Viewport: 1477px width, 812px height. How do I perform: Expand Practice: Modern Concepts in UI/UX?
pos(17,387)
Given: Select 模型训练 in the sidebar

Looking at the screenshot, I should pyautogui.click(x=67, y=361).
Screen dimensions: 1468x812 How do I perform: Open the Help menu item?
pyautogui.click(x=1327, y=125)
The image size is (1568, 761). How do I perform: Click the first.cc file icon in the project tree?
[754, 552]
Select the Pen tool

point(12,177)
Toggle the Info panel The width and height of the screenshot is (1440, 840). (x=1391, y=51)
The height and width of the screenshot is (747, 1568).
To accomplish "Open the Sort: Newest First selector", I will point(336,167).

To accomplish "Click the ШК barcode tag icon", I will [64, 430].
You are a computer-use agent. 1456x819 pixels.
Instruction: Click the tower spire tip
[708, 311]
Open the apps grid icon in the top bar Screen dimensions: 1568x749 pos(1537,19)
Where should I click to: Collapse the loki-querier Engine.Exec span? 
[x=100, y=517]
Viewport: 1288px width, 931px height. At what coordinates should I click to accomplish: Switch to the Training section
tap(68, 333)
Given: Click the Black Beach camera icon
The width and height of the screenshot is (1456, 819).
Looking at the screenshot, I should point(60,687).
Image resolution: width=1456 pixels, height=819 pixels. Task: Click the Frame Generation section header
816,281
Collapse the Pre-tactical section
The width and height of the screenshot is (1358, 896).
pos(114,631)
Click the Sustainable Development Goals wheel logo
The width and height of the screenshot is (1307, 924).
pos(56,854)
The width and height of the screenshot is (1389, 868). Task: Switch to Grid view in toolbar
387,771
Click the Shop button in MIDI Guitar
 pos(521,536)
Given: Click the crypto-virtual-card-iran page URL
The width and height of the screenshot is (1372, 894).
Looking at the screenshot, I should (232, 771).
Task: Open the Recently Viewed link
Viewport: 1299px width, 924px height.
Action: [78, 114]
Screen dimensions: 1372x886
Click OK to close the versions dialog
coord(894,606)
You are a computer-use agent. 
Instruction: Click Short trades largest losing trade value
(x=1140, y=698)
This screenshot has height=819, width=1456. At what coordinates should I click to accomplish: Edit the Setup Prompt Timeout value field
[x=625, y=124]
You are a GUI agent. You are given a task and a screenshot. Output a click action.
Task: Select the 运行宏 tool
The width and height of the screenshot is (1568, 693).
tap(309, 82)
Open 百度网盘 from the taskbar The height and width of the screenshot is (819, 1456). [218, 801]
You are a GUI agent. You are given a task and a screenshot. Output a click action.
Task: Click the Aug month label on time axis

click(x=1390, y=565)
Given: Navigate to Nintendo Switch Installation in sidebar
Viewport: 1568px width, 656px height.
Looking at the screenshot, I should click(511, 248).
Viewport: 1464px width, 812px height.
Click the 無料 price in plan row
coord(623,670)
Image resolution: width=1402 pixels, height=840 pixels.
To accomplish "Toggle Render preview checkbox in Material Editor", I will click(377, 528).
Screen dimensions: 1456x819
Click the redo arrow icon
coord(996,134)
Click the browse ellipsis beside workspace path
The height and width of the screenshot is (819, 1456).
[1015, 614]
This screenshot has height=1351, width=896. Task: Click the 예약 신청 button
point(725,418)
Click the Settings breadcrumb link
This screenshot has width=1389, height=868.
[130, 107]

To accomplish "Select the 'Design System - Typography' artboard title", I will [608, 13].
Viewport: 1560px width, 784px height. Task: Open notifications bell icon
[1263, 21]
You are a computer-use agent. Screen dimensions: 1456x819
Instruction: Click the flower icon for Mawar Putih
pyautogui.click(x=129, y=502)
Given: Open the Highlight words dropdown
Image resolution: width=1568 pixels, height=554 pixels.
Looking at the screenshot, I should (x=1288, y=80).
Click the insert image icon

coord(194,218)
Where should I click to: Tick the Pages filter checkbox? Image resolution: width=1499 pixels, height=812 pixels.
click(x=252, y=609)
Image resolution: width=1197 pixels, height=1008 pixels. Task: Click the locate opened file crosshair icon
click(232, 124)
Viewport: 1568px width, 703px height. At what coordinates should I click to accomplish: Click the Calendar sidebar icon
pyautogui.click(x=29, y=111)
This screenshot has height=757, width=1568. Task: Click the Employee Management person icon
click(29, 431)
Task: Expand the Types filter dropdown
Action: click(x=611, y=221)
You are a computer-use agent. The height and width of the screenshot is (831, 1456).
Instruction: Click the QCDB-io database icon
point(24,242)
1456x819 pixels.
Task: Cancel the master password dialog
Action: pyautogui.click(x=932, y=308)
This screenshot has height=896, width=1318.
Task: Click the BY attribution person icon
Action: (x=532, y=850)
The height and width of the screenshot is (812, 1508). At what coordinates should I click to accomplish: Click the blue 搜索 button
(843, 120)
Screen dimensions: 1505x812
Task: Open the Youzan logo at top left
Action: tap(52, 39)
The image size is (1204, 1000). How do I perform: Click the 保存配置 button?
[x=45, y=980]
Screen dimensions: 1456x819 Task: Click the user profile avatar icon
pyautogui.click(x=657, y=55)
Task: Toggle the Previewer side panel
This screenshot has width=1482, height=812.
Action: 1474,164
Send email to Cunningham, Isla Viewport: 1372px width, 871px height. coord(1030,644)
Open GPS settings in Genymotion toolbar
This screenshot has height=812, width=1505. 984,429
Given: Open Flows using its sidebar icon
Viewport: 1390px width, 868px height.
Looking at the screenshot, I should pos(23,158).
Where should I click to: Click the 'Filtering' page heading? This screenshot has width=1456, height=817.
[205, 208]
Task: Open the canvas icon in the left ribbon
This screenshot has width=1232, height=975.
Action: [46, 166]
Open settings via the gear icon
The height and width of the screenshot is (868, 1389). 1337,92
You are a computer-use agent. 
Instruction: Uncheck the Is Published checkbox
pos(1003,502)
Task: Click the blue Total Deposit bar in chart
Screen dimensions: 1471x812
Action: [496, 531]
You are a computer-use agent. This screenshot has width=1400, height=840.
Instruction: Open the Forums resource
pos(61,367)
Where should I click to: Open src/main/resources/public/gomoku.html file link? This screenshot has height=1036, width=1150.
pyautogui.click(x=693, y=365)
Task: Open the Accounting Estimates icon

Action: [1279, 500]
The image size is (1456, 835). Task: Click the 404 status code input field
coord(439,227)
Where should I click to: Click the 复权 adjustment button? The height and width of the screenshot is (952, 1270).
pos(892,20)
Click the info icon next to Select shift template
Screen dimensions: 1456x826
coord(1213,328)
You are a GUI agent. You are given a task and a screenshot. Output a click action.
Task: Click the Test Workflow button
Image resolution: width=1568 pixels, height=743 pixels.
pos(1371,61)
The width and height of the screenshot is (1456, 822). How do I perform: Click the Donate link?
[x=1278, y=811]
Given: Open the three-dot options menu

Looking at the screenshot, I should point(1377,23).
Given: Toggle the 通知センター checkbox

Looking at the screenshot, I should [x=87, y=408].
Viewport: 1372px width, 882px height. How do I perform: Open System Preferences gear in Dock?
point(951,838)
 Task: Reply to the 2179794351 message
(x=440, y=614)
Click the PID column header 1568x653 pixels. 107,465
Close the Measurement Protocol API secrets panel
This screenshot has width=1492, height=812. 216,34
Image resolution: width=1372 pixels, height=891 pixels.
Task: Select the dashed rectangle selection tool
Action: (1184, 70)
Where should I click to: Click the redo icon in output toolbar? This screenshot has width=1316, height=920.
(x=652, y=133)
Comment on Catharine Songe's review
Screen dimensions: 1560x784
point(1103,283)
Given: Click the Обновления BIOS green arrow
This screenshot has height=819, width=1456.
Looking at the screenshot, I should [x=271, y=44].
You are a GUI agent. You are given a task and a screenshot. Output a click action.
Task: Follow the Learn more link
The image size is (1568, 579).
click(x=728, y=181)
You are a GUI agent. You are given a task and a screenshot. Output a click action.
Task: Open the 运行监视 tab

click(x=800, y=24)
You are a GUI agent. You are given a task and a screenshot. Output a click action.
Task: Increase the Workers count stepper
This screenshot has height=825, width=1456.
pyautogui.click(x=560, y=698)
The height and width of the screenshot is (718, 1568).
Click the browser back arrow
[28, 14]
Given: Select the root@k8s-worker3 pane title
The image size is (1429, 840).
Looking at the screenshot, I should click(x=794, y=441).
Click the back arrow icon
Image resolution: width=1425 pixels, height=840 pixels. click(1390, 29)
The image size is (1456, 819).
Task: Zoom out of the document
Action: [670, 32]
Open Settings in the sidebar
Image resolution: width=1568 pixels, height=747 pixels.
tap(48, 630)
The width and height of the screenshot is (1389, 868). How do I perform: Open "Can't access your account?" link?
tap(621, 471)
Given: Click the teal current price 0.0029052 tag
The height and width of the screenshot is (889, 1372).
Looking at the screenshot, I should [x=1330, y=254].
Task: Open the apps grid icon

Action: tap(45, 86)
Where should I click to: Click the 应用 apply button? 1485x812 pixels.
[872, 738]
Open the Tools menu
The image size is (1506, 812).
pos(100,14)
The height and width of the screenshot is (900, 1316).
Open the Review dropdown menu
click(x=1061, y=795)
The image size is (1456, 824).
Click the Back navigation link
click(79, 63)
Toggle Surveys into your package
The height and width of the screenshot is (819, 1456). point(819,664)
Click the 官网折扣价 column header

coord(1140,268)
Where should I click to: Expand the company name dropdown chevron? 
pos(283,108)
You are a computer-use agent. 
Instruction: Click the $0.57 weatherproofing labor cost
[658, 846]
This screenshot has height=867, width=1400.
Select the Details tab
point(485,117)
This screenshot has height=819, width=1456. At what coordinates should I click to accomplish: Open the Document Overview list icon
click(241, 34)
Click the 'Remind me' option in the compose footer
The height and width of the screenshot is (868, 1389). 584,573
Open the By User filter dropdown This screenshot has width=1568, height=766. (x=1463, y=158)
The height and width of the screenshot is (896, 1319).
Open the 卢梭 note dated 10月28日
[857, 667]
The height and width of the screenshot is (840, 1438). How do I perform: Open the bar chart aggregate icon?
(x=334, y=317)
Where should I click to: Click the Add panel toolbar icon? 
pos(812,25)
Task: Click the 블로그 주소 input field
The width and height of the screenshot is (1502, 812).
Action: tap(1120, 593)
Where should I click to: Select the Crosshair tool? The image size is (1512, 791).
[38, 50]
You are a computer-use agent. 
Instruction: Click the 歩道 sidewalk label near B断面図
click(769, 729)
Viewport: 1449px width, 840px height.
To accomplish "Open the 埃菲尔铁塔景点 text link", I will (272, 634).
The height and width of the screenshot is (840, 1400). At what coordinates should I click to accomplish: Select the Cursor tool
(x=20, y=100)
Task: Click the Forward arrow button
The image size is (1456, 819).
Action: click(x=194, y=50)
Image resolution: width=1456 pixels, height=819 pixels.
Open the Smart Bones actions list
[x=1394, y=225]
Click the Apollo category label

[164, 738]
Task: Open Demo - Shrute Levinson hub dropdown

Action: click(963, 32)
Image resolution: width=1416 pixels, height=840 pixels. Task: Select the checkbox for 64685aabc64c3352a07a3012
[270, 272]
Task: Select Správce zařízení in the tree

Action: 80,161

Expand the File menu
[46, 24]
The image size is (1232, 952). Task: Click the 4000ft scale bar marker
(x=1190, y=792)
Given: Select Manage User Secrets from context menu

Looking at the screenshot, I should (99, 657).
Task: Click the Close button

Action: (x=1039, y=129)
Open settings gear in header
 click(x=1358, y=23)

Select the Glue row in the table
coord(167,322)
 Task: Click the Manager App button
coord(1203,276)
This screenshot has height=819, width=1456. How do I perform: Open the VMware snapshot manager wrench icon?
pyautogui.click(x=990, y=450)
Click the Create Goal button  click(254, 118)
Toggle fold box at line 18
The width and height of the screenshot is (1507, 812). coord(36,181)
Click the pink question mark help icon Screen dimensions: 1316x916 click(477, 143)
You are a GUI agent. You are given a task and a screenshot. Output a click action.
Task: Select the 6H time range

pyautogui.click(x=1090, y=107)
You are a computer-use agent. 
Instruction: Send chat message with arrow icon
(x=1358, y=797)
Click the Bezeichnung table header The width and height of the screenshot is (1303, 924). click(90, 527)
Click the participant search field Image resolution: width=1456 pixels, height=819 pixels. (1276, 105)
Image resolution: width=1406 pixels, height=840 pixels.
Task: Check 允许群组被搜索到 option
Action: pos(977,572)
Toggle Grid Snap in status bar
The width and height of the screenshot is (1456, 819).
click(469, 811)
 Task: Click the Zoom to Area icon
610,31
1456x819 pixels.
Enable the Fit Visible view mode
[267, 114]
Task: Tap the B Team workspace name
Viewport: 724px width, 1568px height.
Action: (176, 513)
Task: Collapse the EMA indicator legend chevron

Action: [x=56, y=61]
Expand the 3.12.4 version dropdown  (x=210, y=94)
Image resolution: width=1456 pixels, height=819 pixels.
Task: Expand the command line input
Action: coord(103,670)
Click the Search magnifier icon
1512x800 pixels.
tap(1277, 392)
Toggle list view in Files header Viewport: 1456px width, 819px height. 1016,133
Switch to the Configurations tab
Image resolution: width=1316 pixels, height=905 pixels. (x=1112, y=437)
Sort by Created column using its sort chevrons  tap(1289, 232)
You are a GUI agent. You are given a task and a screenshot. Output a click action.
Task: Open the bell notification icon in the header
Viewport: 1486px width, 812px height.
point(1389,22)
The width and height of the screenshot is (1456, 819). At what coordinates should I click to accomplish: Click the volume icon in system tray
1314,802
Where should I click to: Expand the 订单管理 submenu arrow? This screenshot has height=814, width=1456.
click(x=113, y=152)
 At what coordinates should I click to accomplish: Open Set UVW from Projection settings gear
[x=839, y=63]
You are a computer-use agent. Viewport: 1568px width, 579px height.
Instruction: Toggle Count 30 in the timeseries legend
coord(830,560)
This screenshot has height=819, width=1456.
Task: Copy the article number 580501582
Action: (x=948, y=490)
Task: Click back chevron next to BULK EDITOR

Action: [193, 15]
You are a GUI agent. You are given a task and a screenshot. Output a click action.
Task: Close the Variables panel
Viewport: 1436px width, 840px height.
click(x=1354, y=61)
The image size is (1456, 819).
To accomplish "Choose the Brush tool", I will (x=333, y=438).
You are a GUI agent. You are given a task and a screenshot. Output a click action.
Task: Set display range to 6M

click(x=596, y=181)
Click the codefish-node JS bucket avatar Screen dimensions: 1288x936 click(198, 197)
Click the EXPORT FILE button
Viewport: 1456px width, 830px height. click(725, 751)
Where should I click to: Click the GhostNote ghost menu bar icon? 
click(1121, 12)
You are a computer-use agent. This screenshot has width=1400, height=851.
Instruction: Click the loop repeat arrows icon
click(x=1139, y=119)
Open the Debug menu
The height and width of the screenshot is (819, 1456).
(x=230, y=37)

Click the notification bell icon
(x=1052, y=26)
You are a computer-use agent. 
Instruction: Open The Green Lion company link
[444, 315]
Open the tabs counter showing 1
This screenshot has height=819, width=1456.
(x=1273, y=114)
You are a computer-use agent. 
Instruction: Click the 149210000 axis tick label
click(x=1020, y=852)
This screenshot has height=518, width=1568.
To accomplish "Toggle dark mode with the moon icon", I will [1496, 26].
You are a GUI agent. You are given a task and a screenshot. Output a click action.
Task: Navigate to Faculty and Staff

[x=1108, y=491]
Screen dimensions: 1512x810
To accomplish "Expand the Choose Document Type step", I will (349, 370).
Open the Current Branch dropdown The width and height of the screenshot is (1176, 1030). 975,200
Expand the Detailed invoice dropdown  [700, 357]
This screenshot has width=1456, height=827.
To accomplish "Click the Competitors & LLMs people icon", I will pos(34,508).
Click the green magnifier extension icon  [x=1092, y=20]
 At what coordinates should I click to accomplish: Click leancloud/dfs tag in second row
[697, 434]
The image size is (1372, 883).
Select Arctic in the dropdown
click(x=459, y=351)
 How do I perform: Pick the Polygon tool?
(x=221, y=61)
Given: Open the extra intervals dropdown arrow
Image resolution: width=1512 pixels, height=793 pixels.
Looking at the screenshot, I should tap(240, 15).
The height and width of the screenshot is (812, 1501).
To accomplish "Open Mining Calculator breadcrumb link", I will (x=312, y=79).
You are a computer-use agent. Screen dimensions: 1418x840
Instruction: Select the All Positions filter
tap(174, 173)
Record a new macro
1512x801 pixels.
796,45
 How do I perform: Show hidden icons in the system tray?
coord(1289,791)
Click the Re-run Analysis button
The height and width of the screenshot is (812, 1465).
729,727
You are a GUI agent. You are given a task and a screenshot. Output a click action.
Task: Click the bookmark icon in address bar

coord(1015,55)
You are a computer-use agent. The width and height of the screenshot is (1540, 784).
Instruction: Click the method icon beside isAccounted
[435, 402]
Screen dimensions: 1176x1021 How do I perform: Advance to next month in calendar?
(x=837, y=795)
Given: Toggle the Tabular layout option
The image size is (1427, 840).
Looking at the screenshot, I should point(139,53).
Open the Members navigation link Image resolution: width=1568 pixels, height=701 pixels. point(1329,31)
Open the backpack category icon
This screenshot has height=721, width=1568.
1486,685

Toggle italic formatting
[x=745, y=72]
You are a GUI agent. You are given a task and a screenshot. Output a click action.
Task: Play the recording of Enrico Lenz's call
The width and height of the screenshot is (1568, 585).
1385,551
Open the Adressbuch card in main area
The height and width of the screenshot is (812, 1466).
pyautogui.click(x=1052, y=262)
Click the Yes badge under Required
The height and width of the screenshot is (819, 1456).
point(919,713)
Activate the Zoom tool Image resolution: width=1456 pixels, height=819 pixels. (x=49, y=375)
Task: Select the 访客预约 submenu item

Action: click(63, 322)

(Directions)
Wherever the word "breadcrumb" appears in the entries above, copy that line.

(Answer to the exercise)
Click the Settings breadcrumb link
To accomplish "Open Mining Calculator breadcrumb link", I will (x=312, y=79).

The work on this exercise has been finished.